All search pages on amazon are all secure, on ebay even though I am logged in and in my store and listing, it is all unsecure.
09-19-2016 10:46 PM
So I pulled up this list of the top 25 online retailers.......
http://wwd.com/business-news/financial/amazon-walmart-top-ecommerce-retailers-10383750/
I didn't check all 25 of them but I did find the following that are NOT secured.....
Apple
Lowes
Gap
Staples
Costco
Target
Nike
Neiman Marcus
Nordstrom
Not in the top 25 but probably close
LL Bean
New Egg
Dell
Non-retailers also not secure
Intel
Ford
GM
MSN
Bing
Either everyone will suck it up and put SSL in place, Google will back down or the world will end.
Hopefully the world will end so I can go back to sleep!
09-19-2016 11:00 PM
Hear, hear.
Quit using Google Chrome = immediate fix.
09-20-2016 08:08 PM
@mjwl2006 wrote:Hear, hear.
Quit using Google Chrome = immediate fix.
Yes, perhaps temporarily though. I suspect that where Google goes, the rest of the industry -- and world -- will soon follow.
This change is a fairly recent development. Now I'm sorry I ignored and tossed out as irritating spam the messages I'd been receiving over the past 3 or 4 months advising me about changes required to my website.
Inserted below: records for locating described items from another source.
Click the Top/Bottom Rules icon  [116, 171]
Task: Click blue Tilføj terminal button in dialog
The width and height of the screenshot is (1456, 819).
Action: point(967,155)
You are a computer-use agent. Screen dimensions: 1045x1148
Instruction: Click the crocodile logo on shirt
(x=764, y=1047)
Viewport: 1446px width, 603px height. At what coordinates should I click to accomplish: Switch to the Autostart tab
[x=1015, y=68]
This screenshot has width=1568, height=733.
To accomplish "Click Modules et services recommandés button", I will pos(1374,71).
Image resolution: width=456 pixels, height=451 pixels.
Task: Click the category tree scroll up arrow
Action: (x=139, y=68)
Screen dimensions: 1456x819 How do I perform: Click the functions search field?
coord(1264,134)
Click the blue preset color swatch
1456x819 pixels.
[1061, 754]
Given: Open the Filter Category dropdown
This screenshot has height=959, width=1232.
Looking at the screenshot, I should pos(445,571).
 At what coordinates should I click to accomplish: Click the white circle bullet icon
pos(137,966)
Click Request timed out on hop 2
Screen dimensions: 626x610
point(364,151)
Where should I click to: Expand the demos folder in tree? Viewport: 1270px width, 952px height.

It turns out they were real, although filled with (to the normal person) unintelligible gobbledygook in the geekish language about what I needed to do. Presumably eBay's programmers can make sense of them and will take steps before 2017. I see that both Etsy and Yahoo are already up to snuff. Ah, but Facebook -- well, what do they care since they're already promiscuous?
I'm hoping my web hosting company will take care of my site for me at some point, as I see it has that tell-tale circled "i", soon to be a screaming warning about being insecure. They'll no doubt charge me a fee to do it.
Thanks very much to the OP for pointing this out and making us take proper notice. Like so many changes on the internet -- whether on eBay or otherwise -- we tend to ignore them or pass them off as just another background upgrade.
09-20-2016 09:09 PM
09-20-2016 09:11 PM
Your hosting company will not take care of it unless you pay for a dedicated IP address and an SSL certificate.